Saturday, April 16, 2011
Cold Comfort Farm
Longmans, Green & Co, 1932
Meg Cabot had recommended this book, which is how I first heard about it. Additionally I really like this cover that I found, although my copy from the library was just a plain blue. I wasn't sure what to expect other than hopefully a good time.
I really struggled at first to get into the story. Flora was recently orphaned and she is looking around over her family relations to decide where she will live. She ends up picking the family at Cold Comfort Farm, where she is sure to encounter problems that she can solve. And she does. She finds a bewildering assortment of relatives, surly and intent on their lives as they've always been.
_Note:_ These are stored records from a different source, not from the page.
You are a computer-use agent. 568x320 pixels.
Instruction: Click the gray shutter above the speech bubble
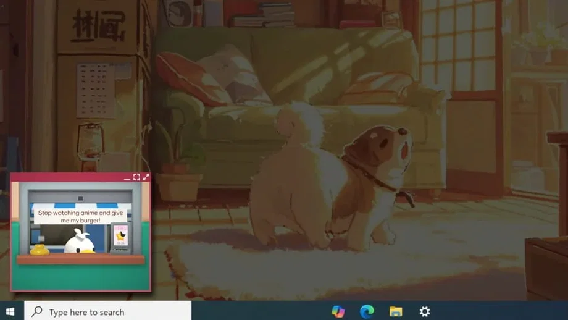tap(80, 197)
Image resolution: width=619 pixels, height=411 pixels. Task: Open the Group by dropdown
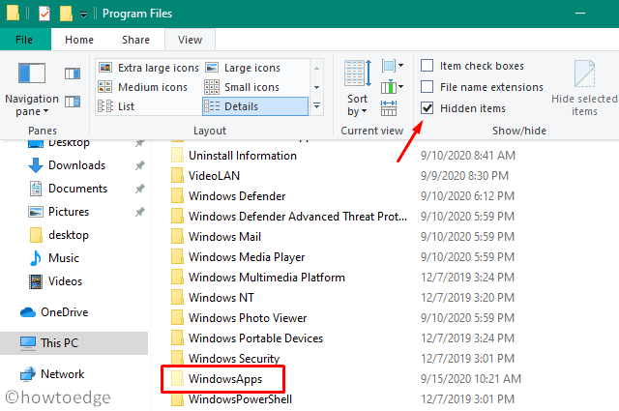392,66
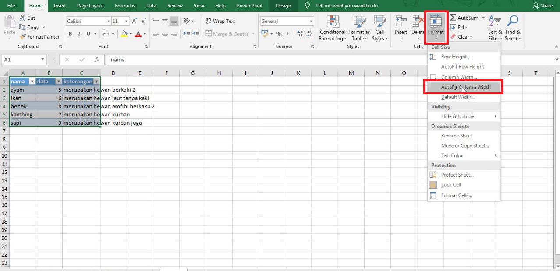Click the Conditional Formatting icon
Screen dimensions: 560x271
333,22
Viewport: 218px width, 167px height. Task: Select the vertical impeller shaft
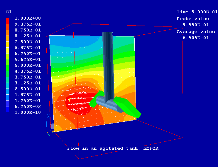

However Flora wades in and sets their lives on a more modern path, arranging marriages for several and new career paths for others.
Apparently this book is somewhat parodying some rural life novels of the time such as DH Lawrence, Thomas Hardy, and the Brontë sisters. I've only read the latter and references to them are explicit in the form of a character who argues that Branwell wrote his sisters' novels because certainly Wuthering Heights could not have been written by a woman! I don't understand his rationale at all but I was fascinated. Some of the characters also spoke in a "country dialect" akin to Joseph in Wuthering Heights albeit more comprehensible. The other elements were probably lost on me as I am unfamiliar with those types of novels.
Another interesting element is that this book is technically set in the future (the late 40s) with video phones and a different historical path (I believe an Anglo-Nicaragua War is mentioned). That was not a very important aspect though as most of the story is set on a very rural farm.
However I really liked the characters, especially Flora, the modern young lady who inserts herself into the lives of her relations and I would say makes them better. She was a funny character and very likable. The other characters were also enjoyable.
Overall: A funny story with likable characters.